Work to complete
Print exactly those lines that run from the beginning of the data to the line bearing "個人情報保護方針 (44, 2444)", inclusive.

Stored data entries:
*** Begin section ***

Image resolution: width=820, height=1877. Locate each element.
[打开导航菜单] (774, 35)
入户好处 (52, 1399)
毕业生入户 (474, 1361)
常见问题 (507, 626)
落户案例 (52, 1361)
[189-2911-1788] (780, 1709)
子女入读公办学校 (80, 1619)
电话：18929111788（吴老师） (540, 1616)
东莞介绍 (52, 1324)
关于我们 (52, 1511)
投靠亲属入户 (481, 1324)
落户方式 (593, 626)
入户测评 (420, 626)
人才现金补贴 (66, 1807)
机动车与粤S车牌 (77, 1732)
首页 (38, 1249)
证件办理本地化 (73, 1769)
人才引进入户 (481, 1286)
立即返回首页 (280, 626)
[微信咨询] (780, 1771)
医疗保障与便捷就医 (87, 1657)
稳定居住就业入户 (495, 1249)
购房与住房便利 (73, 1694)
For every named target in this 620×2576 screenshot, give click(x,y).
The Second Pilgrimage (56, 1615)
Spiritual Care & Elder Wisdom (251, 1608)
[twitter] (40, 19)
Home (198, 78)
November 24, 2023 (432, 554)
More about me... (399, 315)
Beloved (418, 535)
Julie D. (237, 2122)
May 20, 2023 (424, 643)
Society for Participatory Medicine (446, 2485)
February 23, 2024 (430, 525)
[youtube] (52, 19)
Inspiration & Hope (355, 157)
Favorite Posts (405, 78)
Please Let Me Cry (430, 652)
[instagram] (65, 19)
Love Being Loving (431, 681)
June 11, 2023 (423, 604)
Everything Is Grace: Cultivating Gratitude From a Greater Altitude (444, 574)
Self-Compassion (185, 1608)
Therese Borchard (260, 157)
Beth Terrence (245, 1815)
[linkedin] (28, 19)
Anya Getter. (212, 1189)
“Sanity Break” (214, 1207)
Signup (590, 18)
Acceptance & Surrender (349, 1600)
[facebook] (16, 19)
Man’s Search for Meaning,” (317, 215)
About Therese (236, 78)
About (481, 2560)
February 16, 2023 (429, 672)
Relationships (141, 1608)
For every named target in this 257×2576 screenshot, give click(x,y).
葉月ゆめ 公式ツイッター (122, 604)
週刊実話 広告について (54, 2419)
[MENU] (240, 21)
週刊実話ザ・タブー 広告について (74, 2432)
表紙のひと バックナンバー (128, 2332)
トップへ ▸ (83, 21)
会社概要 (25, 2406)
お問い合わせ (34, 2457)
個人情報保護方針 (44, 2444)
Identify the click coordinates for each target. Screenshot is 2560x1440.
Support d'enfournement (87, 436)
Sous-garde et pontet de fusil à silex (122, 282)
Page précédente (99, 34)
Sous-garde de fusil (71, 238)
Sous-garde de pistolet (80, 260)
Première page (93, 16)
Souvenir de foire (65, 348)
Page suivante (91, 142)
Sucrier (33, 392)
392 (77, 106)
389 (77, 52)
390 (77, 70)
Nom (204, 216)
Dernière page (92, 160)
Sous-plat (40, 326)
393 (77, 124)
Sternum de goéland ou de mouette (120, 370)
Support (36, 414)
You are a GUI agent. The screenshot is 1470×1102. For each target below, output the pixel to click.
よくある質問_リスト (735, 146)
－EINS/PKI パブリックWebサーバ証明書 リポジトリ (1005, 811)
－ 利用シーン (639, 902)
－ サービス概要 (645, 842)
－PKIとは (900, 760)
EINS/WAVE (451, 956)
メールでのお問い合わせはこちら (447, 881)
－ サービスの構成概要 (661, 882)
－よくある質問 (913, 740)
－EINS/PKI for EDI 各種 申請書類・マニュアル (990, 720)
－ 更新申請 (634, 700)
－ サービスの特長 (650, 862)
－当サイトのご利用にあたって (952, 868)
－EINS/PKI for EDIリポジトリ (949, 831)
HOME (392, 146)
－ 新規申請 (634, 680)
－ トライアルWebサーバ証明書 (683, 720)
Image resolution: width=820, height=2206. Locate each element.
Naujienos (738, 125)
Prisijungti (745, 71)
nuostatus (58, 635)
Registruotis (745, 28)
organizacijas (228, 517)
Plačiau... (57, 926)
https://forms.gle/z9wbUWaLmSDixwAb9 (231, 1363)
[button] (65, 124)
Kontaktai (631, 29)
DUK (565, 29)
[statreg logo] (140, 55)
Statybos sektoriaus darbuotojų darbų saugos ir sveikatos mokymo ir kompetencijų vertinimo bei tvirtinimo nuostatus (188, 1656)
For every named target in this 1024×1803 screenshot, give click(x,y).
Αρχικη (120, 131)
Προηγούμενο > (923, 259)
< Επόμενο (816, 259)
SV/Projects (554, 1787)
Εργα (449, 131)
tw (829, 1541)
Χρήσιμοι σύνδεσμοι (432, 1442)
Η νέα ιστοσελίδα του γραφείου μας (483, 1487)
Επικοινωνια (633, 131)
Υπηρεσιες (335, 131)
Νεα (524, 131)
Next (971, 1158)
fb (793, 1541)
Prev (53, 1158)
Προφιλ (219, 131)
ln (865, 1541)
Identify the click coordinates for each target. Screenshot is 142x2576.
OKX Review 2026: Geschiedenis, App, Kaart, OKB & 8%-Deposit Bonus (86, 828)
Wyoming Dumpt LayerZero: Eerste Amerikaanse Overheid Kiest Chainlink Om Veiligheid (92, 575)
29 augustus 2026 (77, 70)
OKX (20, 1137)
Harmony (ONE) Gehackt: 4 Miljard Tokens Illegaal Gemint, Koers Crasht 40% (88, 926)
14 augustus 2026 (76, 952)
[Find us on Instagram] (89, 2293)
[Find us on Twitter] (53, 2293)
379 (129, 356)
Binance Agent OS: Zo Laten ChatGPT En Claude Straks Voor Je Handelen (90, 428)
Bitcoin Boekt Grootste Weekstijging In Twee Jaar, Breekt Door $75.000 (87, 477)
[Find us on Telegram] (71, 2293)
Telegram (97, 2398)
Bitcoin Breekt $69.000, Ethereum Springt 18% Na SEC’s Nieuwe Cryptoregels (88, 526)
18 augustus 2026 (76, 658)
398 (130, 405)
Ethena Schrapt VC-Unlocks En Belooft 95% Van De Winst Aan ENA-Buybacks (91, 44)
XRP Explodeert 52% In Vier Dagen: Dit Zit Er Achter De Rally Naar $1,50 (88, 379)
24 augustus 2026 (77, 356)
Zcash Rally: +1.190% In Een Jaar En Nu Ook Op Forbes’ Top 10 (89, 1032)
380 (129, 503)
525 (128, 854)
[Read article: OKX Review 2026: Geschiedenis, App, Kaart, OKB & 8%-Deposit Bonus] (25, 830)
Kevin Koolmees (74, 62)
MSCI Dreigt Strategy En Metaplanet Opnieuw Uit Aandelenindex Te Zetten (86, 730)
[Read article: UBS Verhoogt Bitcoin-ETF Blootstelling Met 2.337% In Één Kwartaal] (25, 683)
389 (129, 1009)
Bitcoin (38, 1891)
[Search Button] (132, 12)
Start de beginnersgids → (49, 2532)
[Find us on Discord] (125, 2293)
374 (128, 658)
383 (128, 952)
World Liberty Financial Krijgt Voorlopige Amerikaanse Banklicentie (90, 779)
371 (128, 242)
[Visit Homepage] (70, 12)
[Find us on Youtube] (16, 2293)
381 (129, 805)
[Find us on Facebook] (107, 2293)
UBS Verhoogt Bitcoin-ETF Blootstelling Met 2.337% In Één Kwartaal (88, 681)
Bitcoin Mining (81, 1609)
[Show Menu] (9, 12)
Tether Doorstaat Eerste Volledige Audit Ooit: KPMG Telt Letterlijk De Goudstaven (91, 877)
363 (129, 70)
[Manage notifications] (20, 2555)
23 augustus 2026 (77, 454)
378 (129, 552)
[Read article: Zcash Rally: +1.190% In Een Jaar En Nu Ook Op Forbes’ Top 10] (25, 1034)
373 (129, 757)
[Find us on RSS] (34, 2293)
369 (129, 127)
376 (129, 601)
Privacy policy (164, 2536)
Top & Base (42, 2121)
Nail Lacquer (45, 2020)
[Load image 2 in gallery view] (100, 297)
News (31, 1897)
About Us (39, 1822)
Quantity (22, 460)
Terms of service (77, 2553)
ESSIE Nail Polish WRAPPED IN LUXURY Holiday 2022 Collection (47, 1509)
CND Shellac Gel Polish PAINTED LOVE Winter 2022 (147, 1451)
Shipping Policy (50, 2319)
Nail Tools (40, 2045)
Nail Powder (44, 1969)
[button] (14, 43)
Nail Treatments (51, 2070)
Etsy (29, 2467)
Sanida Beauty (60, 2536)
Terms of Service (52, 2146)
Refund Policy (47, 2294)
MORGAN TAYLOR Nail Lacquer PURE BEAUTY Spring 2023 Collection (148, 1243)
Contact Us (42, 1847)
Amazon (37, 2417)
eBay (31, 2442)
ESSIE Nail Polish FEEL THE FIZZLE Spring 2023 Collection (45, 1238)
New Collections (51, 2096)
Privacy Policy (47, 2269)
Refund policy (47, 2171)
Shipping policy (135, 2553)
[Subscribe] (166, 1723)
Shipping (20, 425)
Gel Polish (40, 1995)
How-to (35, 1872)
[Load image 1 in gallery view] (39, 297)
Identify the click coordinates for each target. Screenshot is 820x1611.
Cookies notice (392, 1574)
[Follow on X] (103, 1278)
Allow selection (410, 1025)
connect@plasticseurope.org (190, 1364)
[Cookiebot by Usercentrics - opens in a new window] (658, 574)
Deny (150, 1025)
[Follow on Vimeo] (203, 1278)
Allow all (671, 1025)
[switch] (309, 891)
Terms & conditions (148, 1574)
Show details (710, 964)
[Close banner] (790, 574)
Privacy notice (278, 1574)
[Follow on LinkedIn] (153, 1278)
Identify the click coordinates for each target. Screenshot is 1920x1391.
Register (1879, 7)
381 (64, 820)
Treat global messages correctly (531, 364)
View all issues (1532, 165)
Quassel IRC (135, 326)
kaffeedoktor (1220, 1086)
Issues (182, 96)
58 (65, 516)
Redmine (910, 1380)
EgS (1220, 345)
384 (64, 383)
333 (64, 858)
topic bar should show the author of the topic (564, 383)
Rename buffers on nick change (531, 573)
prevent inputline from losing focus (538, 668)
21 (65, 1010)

*** End section ***

Answer space
Image resolution: width=820, height=1877. Locate each element.
[打开导航菜单] (774, 35)
入户好处 (52, 1399)
毕业生入户 (474, 1361)
常见问题 (507, 626)
落户案例 (52, 1361)
[189-2911-1788] (780, 1709)
子女入读公办学校 (80, 1619)
电话：18929111788（吴老师） (540, 1616)
东莞介绍 (52, 1324)
关于我们 (52, 1511)
投靠亲属入户 (481, 1324)
落户方式 (593, 626)
入户测评 (420, 626)
人才现金补贴 (66, 1807)
机动车与粤S车牌 (77, 1732)
首页 (38, 1249)
证件办理本地化 (73, 1769)
人才引进入户 (481, 1286)
立即返回首页 (280, 626)
[微信咨询] (780, 1771)
医疗保障与便捷就医 (87, 1657)
稳定居住就业入户 (495, 1249)
购房与住房便利 (73, 1694)
For every named target in this 620×2576 screenshot, give click(x,y).
The Second Pilgrimage (56, 1615)
Spiritual Care & Elder Wisdom (251, 1608)
[twitter] (40, 19)
Home (198, 78)
November 24, 2023 (432, 554)
More about me... (399, 315)
Beloved (418, 535)
Julie D. (237, 2122)
May 20, 2023 (424, 643)
Society for Participatory Medicine (446, 2485)
February 23, 2024 (430, 525)
[youtube] (52, 19)
Inspiration & Hope (355, 157)
Favorite Posts (405, 78)
Please Let Me Cry (430, 652)
[instagram] (65, 19)
Love Being Loving (431, 681)
June 11, 2023 (423, 604)
Everything Is Grace: Cultivating Gratitude From a Greater Altitude (444, 574)
Self-Compassion (185, 1608)
Therese Borchard (260, 157)
Beth Terrence (245, 1815)
[linkedin] (28, 19)
Anya Getter. (212, 1189)
“Sanity Break” (214, 1207)
Signup (590, 18)
Acceptance & Surrender (349, 1600)
[facebook] (16, 19)
Man’s Search for Meaning,” (317, 215)
About Therese (236, 78)
About (481, 2560)
February 16, 2023 (429, 672)
Relationships (141, 1608)
For every named target in this 257×2576 screenshot, give click(x,y).
葉月ゆめ 公式ツイッター (122, 604)
週刊実話 広告について (54, 2419)
[MENU] (240, 21)
週刊実話ザ・タブー 広告について (74, 2432)
表紙のひと バックナンバー (128, 2332)
トップへ ▸ (83, 21)
会社概要 (25, 2406)
お問い合わせ (34, 2457)
個人情報保護方針 (44, 2444)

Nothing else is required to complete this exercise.